**Your goal**. Retype the lines between the line holding "Image resolution: width=1506" and the line holding "tap(109, 495)", inclusive, with no changes.

**Materials provided**.

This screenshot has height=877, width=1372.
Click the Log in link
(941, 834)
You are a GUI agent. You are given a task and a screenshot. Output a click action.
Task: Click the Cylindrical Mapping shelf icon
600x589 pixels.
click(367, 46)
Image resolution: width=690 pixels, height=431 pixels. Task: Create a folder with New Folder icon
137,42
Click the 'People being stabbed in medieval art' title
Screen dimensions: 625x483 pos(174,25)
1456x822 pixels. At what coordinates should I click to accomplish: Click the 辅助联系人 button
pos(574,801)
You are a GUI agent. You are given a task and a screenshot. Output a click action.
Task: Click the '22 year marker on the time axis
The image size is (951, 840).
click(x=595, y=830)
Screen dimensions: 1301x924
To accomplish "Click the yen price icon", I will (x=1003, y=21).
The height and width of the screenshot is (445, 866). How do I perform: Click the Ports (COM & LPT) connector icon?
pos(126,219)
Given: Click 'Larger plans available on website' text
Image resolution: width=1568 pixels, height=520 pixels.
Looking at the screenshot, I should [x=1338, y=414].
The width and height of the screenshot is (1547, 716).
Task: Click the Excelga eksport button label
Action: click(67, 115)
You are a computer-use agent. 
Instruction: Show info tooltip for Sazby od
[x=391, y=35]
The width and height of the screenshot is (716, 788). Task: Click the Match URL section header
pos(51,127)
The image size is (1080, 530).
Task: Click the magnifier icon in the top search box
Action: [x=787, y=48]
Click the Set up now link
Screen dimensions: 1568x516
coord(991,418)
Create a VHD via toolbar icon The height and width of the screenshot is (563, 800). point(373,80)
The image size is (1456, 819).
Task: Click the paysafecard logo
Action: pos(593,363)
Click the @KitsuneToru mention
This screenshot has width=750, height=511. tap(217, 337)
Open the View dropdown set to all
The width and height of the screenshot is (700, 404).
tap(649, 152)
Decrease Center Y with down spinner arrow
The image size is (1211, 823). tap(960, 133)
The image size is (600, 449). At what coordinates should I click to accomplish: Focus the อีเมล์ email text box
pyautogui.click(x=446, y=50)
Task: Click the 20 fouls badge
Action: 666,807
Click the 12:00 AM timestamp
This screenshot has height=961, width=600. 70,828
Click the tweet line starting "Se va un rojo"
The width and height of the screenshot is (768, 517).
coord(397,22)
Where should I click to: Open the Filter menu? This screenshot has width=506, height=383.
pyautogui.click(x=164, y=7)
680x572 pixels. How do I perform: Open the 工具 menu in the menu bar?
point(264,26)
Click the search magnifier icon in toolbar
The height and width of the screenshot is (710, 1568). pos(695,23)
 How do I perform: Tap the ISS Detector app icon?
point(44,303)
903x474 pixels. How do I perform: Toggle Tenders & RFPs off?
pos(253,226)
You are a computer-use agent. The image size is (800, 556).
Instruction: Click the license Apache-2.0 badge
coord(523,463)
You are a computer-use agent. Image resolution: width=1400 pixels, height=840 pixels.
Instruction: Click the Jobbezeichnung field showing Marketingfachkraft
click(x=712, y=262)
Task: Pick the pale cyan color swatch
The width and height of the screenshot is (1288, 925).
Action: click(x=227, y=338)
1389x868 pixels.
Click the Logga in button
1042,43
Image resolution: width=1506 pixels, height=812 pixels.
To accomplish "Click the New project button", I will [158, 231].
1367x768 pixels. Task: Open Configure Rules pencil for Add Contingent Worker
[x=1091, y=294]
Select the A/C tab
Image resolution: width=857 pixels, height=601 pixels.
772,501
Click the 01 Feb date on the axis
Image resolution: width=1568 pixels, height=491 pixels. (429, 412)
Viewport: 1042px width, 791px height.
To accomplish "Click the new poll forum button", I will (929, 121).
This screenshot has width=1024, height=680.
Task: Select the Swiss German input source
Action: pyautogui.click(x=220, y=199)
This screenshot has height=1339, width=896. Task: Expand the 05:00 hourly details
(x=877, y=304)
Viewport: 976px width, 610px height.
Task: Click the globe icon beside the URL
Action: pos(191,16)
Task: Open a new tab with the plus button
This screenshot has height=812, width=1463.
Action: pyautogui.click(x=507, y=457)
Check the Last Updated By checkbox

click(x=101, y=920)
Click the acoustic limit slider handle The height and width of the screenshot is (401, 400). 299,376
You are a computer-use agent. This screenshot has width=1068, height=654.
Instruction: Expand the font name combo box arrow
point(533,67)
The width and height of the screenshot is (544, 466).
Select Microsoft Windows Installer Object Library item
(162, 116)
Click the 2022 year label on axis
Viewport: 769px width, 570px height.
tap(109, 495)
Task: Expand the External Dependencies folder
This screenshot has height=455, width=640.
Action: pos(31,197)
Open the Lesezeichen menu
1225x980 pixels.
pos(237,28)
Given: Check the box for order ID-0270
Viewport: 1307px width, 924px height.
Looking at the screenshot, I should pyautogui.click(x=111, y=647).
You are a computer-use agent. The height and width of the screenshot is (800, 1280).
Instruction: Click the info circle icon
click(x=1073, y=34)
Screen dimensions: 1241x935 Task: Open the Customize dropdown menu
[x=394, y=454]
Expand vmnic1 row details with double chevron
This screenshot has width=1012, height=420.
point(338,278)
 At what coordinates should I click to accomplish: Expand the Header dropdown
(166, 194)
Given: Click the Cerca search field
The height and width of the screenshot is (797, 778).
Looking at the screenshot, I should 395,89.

**Exercise solution**.
Image resolution: width=1506 pixels, height=812 pixels.
To accomplish "Click the New project button", I will [158, 231].
1367x768 pixels. Task: Open Configure Rules pencil for Add Contingent Worker
[x=1091, y=294]
Select the A/C tab
Image resolution: width=857 pixels, height=601 pixels.
772,501
Click the 01 Feb date on the axis
Image resolution: width=1568 pixels, height=491 pixels. (429, 412)
Viewport: 1042px width, 791px height.
To accomplish "Click the new poll forum button", I will (929, 121).
This screenshot has width=1024, height=680.
Task: Select the Swiss German input source
Action: pyautogui.click(x=220, y=199)
This screenshot has height=1339, width=896. Task: Expand the 05:00 hourly details
(x=877, y=304)
Viewport: 976px width, 610px height.
Task: Click the globe icon beside the URL
Action: pos(191,16)
Task: Open a new tab with the plus button
This screenshot has height=812, width=1463.
Action: pyautogui.click(x=507, y=457)
Check the Last Updated By checkbox

click(x=101, y=920)
Click the acoustic limit slider handle The height and width of the screenshot is (401, 400). 299,376
You are a computer-use agent. This screenshot has width=1068, height=654.
Instruction: Expand the font name combo box arrow
point(533,67)
The width and height of the screenshot is (544, 466).
Select Microsoft Windows Installer Object Library item
(162, 116)
Click the 2022 year label on axis
Viewport: 769px width, 570px height.
tap(109, 495)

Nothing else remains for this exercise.